Exercise: Beginning with the line that holds "This screenshot has width=566, height=339." and ending with the last line of the entries, please output each line exactly, apart from any pictures.

Information given:
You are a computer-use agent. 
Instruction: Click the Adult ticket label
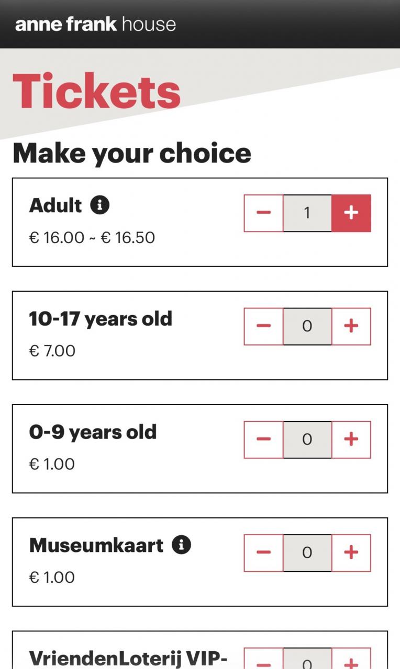(55, 205)
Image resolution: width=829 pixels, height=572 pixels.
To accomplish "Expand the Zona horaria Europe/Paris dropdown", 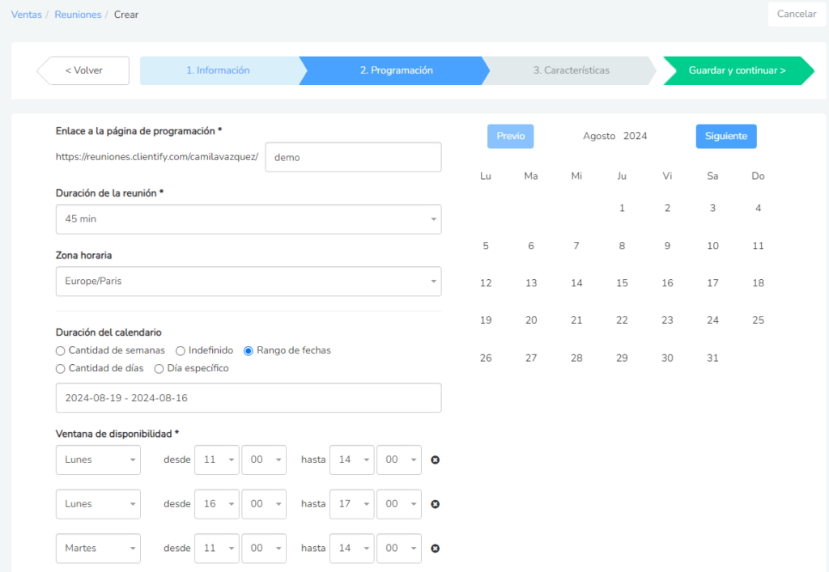I will pos(249,282).
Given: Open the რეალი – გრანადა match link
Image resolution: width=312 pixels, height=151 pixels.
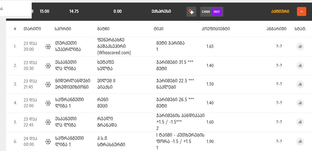Looking at the screenshot, I should tap(107, 122).
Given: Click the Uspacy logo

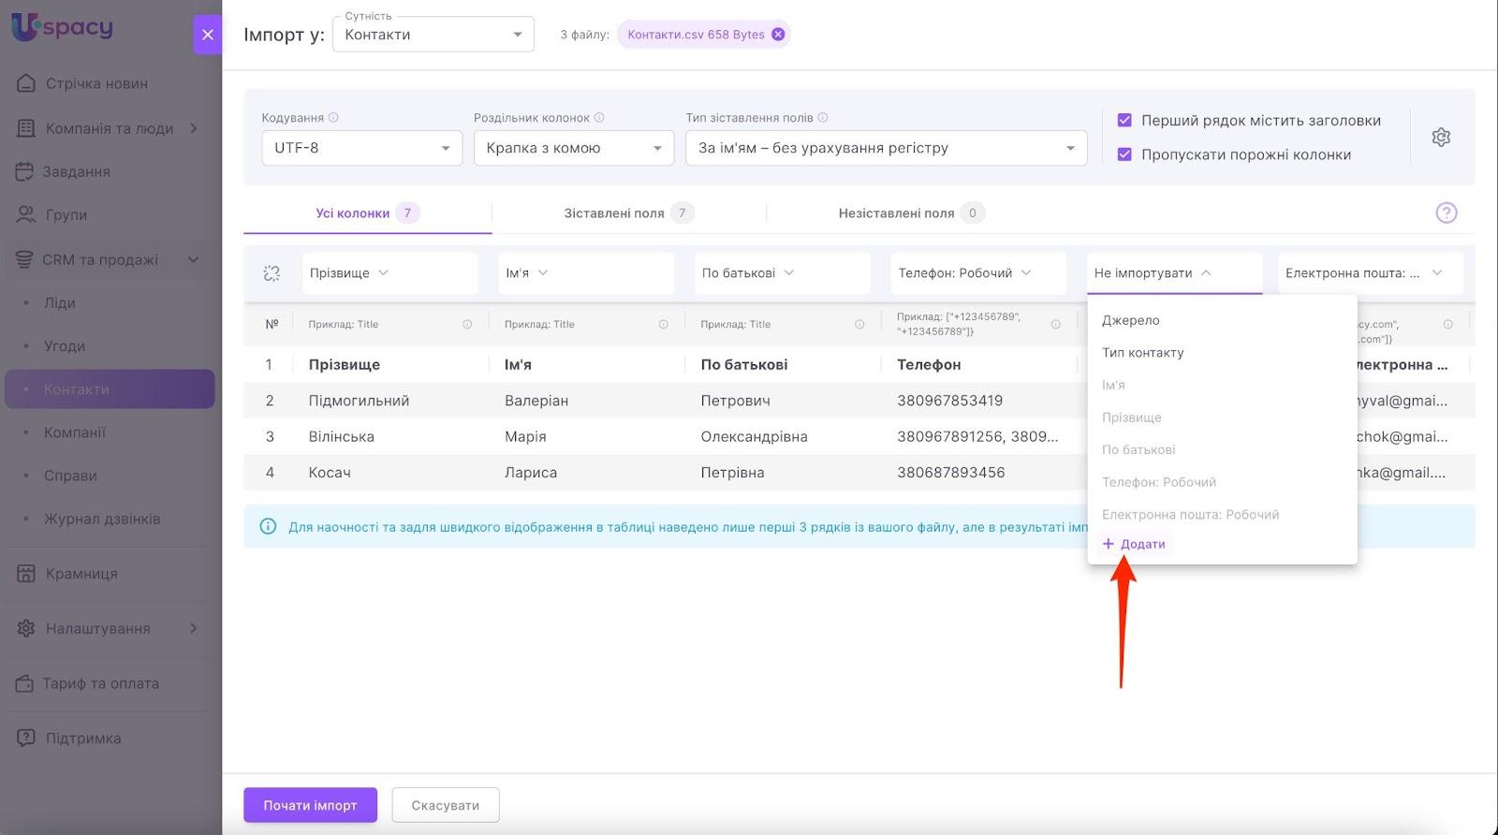Looking at the screenshot, I should [62, 28].
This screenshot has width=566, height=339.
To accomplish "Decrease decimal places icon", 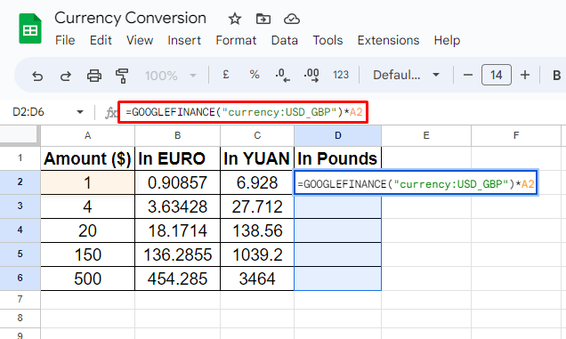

Response area:
This screenshot has width=566, height=339.
To accomplish "Decrease decimal places icon", 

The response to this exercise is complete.